PROGETTO BILATERALE ITALIA - CINA

"Cambiamenti del sistema costiero nell'Antropocene: driver naturali vs driver indotti in Cina e in Italia" è un progetto bilaterale tra il Consiglio Nazionale delle Ricerche italiano ed l'Accademia Cinese di Scienze finanziato per 3 anni (2020-2022).

Delta, estuari, lagune formano zone di transizione complesse e fragili tra pianure dominate da fiumi e sistemi marini. Tali sistemi hanno reagito sensibilmente ai cambiamenti climatici e alle azioni antropiche e l'attuale assetto idrogeologico e morfologico dei sistemi costieri deriva da processi indotti dall'uomo sovrapposti all'evoluzione naturale.

Negli ultimi decenni la pressione antropica sui sistemi costieri è aumentata, mettendo a rischio l'ambiente costiero e portando a una grave perdita di biodiversità e di funzioni ecosistemiche. Erosione, subsidenza, intrusione salina e inquinamento sono tra i processi più diffusi innescati dalla combinazione di diversi contributi antropici come la realizzazione di dighe, infrastrutture ingegneristiche, opere idrauliche (compresa la bonifica dei terreni) e lo sfruttamento delle acque sotterranee.

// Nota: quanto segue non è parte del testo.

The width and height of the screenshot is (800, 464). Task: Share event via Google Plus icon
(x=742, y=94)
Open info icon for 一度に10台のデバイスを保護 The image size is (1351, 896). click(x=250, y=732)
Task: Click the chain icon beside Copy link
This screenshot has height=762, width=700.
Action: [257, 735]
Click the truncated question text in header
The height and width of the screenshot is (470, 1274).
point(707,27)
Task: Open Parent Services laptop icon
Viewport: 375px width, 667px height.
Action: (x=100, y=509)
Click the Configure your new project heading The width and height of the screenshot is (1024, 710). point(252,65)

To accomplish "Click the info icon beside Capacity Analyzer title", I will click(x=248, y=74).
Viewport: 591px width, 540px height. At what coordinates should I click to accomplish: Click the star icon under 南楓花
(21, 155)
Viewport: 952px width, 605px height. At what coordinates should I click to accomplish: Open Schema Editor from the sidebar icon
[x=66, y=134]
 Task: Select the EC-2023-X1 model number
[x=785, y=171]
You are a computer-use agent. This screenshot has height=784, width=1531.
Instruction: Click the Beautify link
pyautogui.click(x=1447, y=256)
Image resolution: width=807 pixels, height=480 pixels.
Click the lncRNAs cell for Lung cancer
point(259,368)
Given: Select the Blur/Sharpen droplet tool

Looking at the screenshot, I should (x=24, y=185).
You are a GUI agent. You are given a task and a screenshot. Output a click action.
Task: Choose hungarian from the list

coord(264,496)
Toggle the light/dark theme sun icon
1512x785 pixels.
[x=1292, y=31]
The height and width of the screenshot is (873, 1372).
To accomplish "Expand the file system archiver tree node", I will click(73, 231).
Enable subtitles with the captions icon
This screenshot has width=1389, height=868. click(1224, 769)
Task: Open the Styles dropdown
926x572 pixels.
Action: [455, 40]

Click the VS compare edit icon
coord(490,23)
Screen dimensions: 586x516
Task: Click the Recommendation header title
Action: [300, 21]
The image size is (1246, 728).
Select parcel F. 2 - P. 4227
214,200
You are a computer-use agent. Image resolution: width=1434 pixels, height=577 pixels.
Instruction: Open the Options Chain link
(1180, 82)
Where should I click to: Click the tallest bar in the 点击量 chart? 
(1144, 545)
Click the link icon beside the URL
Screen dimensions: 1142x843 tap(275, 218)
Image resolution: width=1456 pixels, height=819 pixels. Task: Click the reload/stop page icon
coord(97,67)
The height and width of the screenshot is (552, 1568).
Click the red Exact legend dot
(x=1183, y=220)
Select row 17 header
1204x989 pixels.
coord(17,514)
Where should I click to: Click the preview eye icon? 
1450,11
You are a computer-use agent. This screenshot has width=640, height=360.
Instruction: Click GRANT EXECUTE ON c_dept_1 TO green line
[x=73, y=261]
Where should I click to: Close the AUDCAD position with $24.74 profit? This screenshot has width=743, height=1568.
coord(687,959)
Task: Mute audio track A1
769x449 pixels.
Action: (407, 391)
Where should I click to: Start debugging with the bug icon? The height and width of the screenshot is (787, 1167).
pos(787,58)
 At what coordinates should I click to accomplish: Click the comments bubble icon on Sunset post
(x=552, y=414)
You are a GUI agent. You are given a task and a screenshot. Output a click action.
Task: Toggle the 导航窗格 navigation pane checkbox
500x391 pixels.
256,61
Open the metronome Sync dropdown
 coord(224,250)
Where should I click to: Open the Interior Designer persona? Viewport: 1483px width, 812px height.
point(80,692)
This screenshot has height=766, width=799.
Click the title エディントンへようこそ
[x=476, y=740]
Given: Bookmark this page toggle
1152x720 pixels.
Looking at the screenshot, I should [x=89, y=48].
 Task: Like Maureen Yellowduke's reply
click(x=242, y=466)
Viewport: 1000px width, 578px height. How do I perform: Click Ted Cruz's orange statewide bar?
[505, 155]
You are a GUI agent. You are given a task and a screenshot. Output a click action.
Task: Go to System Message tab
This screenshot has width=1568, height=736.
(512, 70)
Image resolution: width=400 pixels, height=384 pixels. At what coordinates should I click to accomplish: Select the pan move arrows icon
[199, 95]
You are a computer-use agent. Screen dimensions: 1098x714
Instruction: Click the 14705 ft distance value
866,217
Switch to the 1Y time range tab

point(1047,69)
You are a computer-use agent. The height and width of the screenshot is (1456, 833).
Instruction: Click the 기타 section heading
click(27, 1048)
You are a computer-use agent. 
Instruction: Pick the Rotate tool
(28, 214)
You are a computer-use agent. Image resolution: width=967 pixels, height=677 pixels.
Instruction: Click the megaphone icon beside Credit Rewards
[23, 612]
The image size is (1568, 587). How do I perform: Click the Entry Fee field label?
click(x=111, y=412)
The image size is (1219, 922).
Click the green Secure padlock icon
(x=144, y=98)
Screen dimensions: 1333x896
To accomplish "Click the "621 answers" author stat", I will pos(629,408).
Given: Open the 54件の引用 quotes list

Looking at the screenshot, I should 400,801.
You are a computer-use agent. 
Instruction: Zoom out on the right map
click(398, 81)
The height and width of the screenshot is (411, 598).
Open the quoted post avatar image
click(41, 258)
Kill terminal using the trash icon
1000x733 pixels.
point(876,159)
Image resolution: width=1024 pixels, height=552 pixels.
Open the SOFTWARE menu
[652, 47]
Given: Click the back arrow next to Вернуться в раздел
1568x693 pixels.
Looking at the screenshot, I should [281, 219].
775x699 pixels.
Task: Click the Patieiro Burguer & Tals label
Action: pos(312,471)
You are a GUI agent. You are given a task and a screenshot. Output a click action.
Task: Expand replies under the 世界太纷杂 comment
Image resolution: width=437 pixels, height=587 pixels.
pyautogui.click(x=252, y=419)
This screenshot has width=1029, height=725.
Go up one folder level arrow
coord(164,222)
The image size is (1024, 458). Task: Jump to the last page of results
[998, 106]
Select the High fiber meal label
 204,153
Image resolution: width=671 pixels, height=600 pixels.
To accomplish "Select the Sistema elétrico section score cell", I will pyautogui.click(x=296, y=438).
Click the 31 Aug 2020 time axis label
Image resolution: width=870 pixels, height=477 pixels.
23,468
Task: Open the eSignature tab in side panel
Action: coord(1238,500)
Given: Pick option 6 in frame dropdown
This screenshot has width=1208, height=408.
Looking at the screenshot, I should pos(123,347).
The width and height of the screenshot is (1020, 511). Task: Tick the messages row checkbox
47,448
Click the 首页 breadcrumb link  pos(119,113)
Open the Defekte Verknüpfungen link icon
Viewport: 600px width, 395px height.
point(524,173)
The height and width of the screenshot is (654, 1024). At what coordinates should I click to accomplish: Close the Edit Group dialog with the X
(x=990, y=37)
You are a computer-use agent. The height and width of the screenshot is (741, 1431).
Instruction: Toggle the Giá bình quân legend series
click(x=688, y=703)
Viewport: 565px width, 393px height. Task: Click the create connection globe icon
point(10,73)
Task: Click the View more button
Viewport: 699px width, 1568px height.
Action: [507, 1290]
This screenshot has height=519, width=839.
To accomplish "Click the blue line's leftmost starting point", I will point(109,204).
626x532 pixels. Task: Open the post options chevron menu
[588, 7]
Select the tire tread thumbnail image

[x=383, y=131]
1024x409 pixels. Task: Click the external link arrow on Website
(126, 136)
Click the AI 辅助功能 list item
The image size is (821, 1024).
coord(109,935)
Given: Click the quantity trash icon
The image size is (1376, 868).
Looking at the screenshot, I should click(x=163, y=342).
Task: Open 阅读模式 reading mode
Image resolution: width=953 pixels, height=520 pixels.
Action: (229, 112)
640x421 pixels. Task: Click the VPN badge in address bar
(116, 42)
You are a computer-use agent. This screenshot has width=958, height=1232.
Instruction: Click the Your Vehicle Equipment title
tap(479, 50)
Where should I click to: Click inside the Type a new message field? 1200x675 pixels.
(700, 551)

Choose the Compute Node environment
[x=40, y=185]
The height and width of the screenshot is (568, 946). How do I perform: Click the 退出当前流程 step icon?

Il Golfo di Venezia e la Baia di Laizhou rappresentano aree chiave per comprendere i cambiamenti di tipo morfologico, idrologico o ecologico in atto sulle coste del Mare Adriatico e del Mare di Bohai. Tramite l’esperienza e le competenze scientifiche dei partner italiani e cinesi, il progetto intende indagare come il clima e le forzanti antropogeniche controllino i sistemi di deposizione deltizio, estuarino e lagunare e quanto ne influenzino morfologia ed ecosistema.  

Responsabile scientifico italiano: Sandra Donnici, Consiglio Nazionale delle Ricerche – Istituto Geoscienze e Georisorse (CNR-IGG) (sandra.donnici(at)igg.cnr(dot)it)

Responsabile scientifico straniero: Cheng Tang, Chinese Academy of Sciences - Yantai Institute of Coastal Zone Research (CAS-YIC).